Robust / reliable extraction of cfDNA from plasma, and its accurate quantification, is essential to ensure the best chance for successful downstream analytical processes. A recent multicentre evaluation of workflows by the CANCER-ID consortium using plasma spiked with cfDNA showed significant differences in extraction efficiency, highlighting the importance of carefully selecting cfDNA extraction methods 6. Standardising preanalytical conditions, as well as reaching a consensus on defining the input amount of cfDNA to accurately detect ctDNA, is essential to ensure robust and accurate clinical diagnostic testing.
Pilot EQA scheme for ctDNA extraction
EMQN CIC and SensID are today announcing a partnership to deliver a new EQA scheme for ctDNA extraction from plasma.

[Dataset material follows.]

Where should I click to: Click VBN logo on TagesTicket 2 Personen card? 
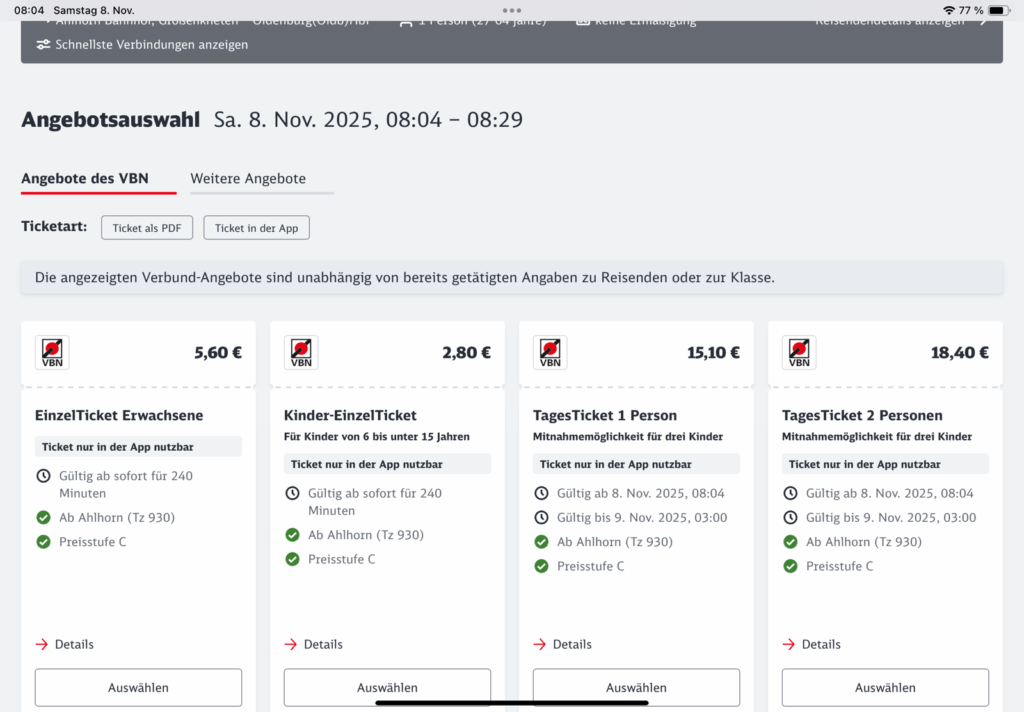click(x=799, y=352)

The pilot EQA scheme will use SensID’s latest plasma-based reference materials containing precisely defined amounts of ctDNA and will assess extraction efficiency and quantification of the resultant nucleic acids. The unique truly patient-like ctDNA is produced from standardised cell culture by a novel and proprietary fragmentation process based on nucleosome protection.
Places on this pilot scheme will be limited to 50 laboratories. To register your expression of interest to participate, please complete the application form (https://www.formdesk.com/EMQN/application_cfDNA_plasma) before 23:59 GMT on 3rd May 2024.
References
1 Kalemkerian GP, Narula N, Kennedy EB et al. Molecular Testing Guideline for the Selection of Patients With Lung Cancer for Treatment With Targeted Tyrosine Kinase Inhibitors: American Society of Clinical Oncology Endorsement of the College of American Pathologists/International Association for the Study of Lung Cancer/Association for Molecular Pathology Clinical Practice Guideline Update. J Clin Oncol 2018; 36: 911–919.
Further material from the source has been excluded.